**Trecho:**
•••••

Por Thiago Borges. Foto em destaque: Sindsep

“Vai começar a pipocar, a espalhar”.

A fala acima é da professora Nelice Pompeu, de 48 anos, e que está há mais de 60 dias em greve na cidade de São Paulo. Para Nelice, trabalhadores de outras categorias também vão cruzar os braços diante dos riscos de exposição no trampo no pior momento da pandemia de covid-19. “A gente sabe que todos os trabalhadores, independente do segmento, estão sendo afetados. A partir do momento em que começar a ter esse levante, uma categoria vai começar a puxar a outra”, prevê.

É o efeito dominó da chamada “greve pela vida”.

Professores de escolas da rede municipal de São Paulo estão em greve desde fevereiro, quando as aulas presenciais voltaram. O Sindicato dos Servidores Municipais de São Paulo – Sindsep defende vacinação de todos nas escolas, testes periódicos em toda a comunidade escolar, garantia de máscaras e outros equipamentos para proteção individual, mudanças estruturais para ventilação natural nas salas de aula e ampliação de profissionais de limpeza e organização escolar.

Protesto de trabalhadores do serviço funerário (Foto: Sindsep)

O levante agora chega ao serviço funerário municipal. Na manhã desta quinta-feira (15/4), trabalhadores da área protestaram na Vila Guilherme (zona Norte da capital) por vacinação e equipamentos adequados em um setor pressionado pelo número crescente de mortes.

Já na sexta-feira (16/4), entregadores de aplicativos pretendem protestar por melhores condições de trabalho e contra taxas de pagamento cada vez menores. Desde o ano passado, a categoria tem se mobilizado com os “breques dos apps” contra as práticas abusivas das plataformas como Uber, Rappi e Ifood. O ato começa a partir das 13h, em frente ao estádio do Pacaembu, com um cortejo de motos.

No setor de transportes, o SindMotoristas (que representa motoristas e cobradores) planeja paralisar na próxima terça-feira (20/4). É a mesma data em que os metroviários devem fazer a greve sanitária, incluindo nas linhas 4-Amarela e 5-Lilás, operadas por empresas privadas. Eles exigem vacinação e medidas para evitar a lotação nos ônibus e metrô.

E os funcionários da CPTM (Companhia Paulista de Trens Metropolitanos) anunciam paralisação de todas as linhas para 27 de abril. Entre os motivos, está a falta de reajuste salarial e a falta de empenho da empresa junto ao governo estadual em colocar os ferroviários como prioridade na fila da vacina contra a covid-19. Os empregados também reclamam da falta de materiais, como álcool em gel, máscaras adequadas, testagem e liberação dos funcionários com comorbidades e acima dos 60 anos

Breque dos Apps em 2020 (Foto: Julia Vitoria)

•••••

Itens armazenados
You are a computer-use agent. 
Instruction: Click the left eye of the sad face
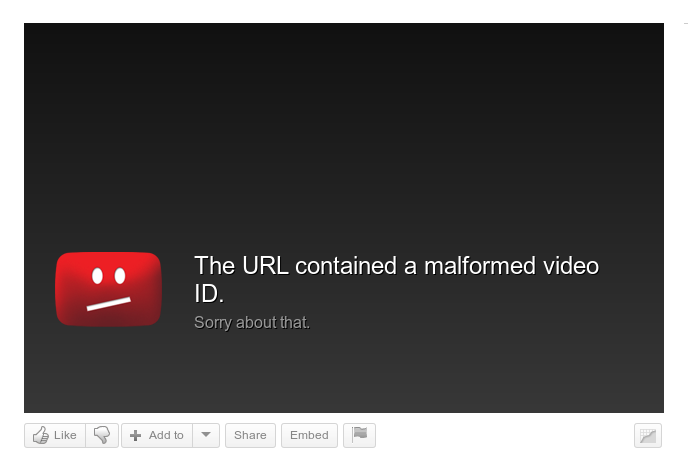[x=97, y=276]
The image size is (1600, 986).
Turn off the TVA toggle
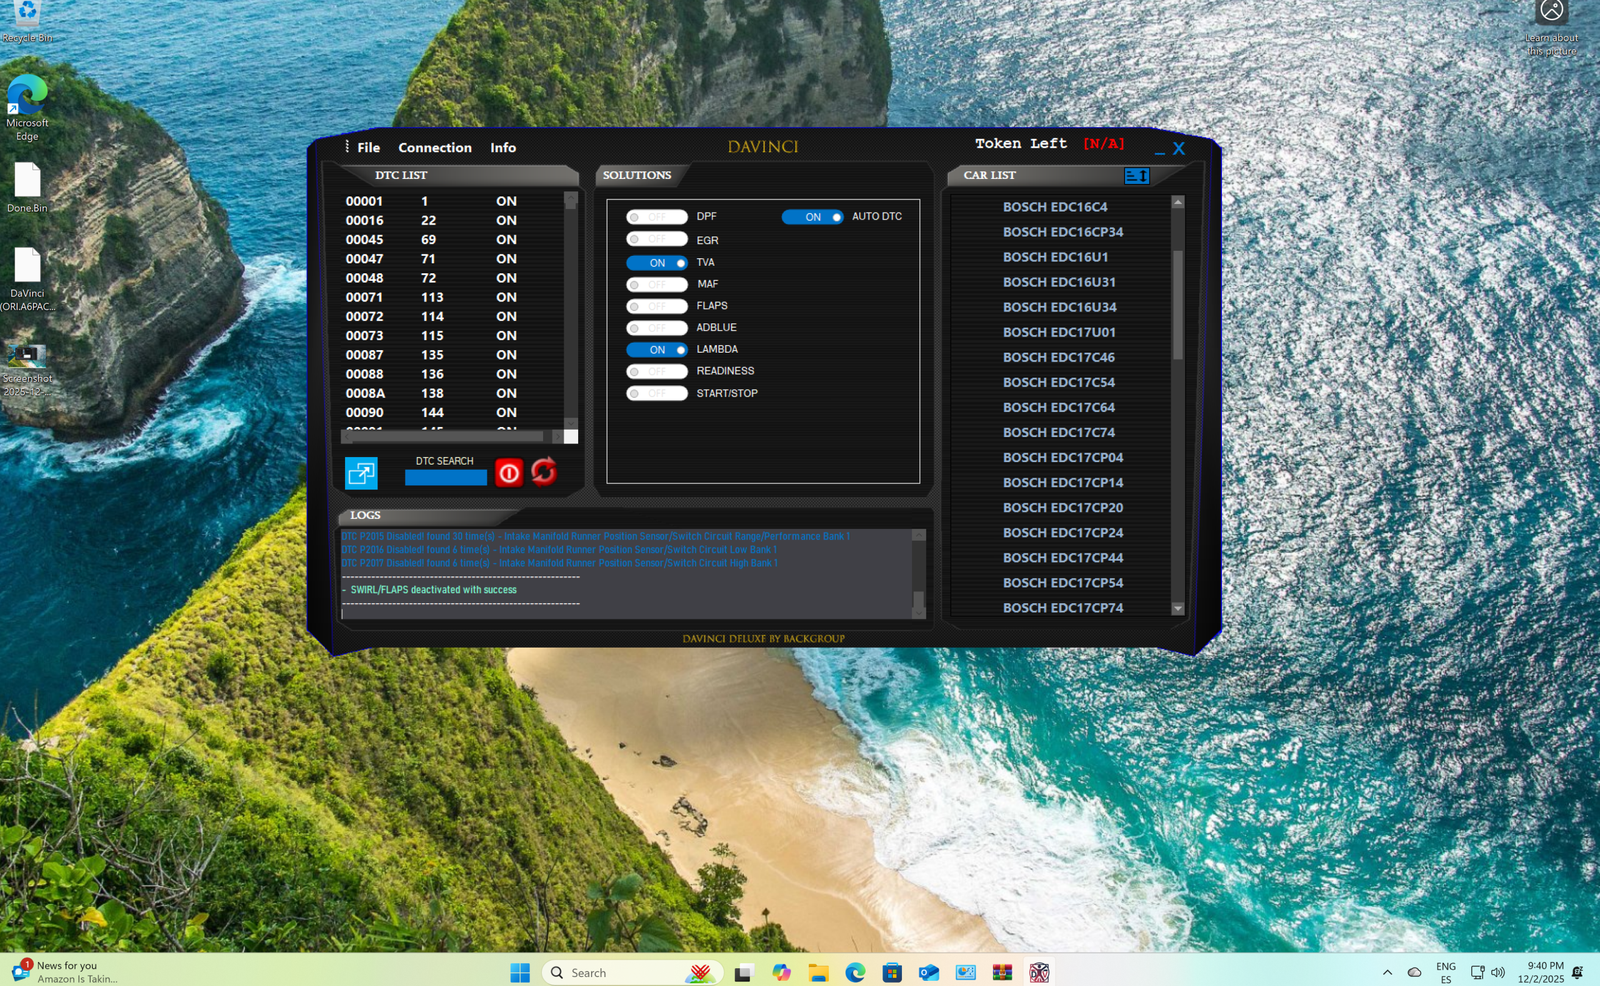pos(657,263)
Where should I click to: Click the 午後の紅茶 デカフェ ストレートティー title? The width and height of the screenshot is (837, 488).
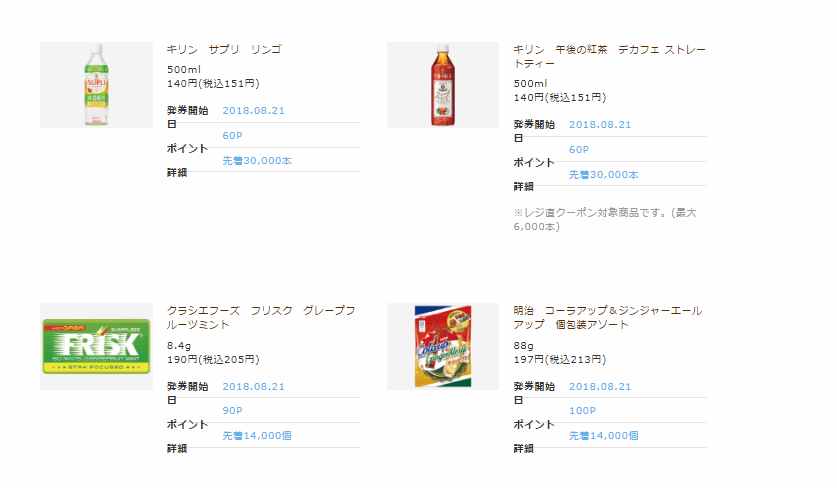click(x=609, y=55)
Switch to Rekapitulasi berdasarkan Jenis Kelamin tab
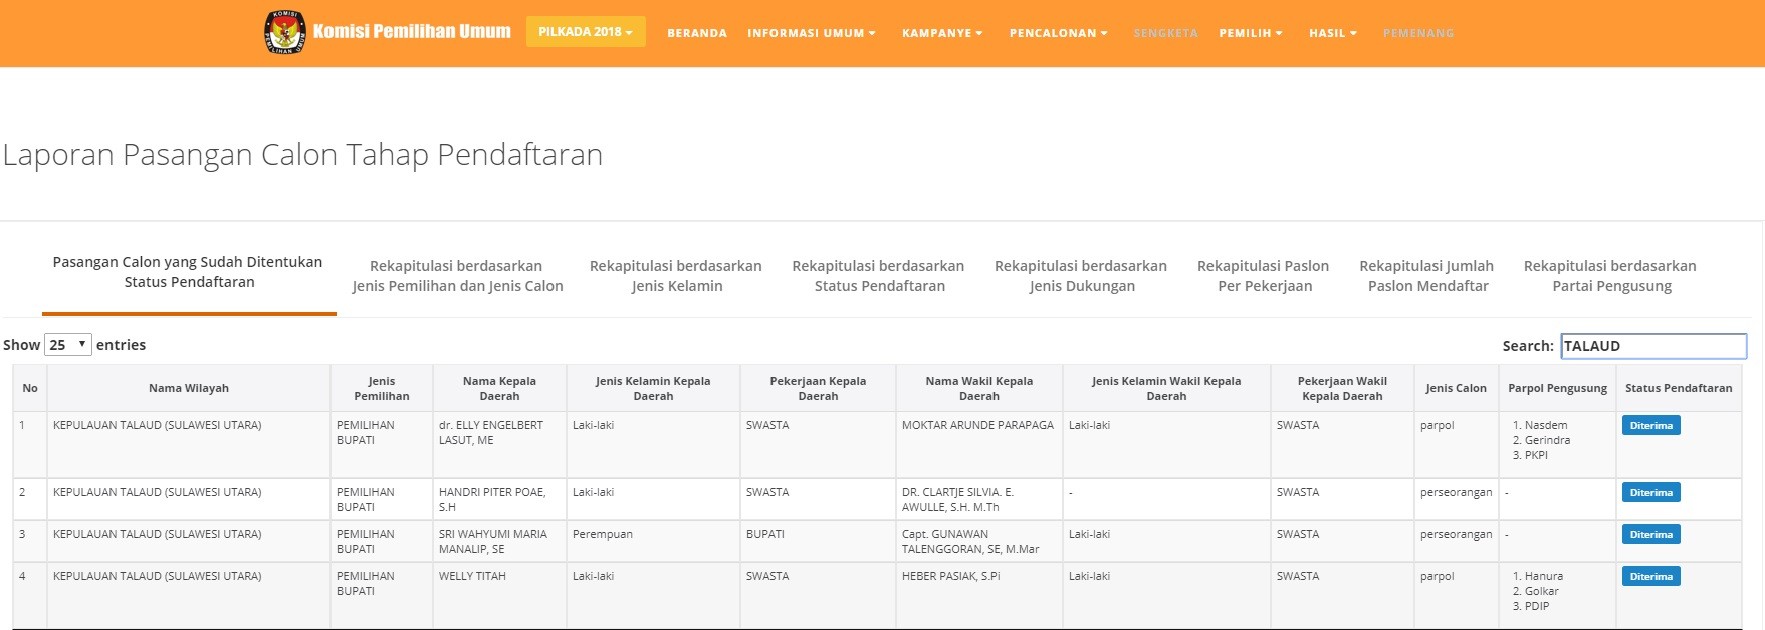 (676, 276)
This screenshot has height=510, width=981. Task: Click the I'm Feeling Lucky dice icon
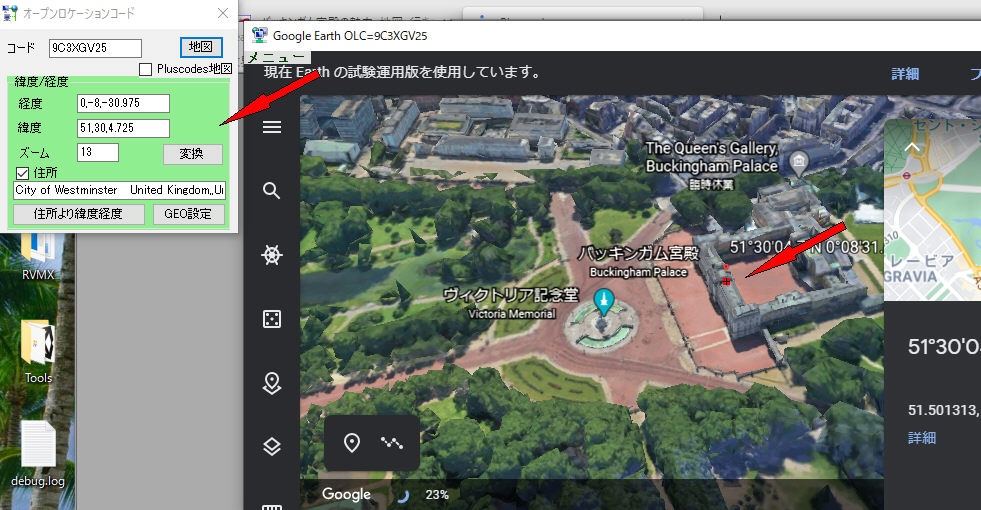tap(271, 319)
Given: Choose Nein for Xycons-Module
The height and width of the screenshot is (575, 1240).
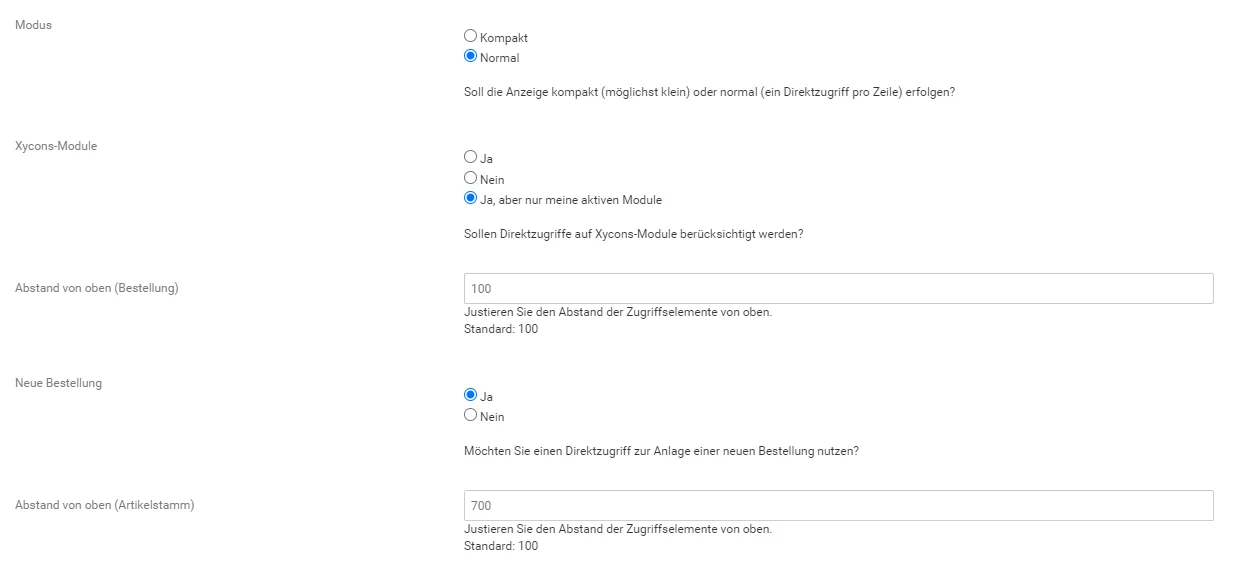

•••••

**Exercícios propostos:**
(a) Reproduza do trecho a parte que começa nas palavras "É o efeito dominó" e termina depois de "funerário (Foto: Sindsep)".
(b) Segundo o trecho, para que data os funcionários da CPTM anunciam a paralisação de todas as linhas?

**Respostas:**
(a)
É o efeito dominó da chamada “greve pela vida”.

Professores de escolas da rede municipal de São Paulo estão em greve desde fevereiro, quando as aulas presenciais voltaram. O Sindicato dos Servidores Municipais de São Paulo – Sindsep defende vacinação de todos nas escolas, testes periódicos em toda a comunidade escolar, garantia de máscaras e outros equipamentos para proteção individual, mudanças estruturais para ventilação natural nas salas de aula e ampliação de profissionais de limpeza e organização escolar.

Protesto de trabalhadores do serviço funerário (Foto: Sindsep)

(b) Para 27 de abril.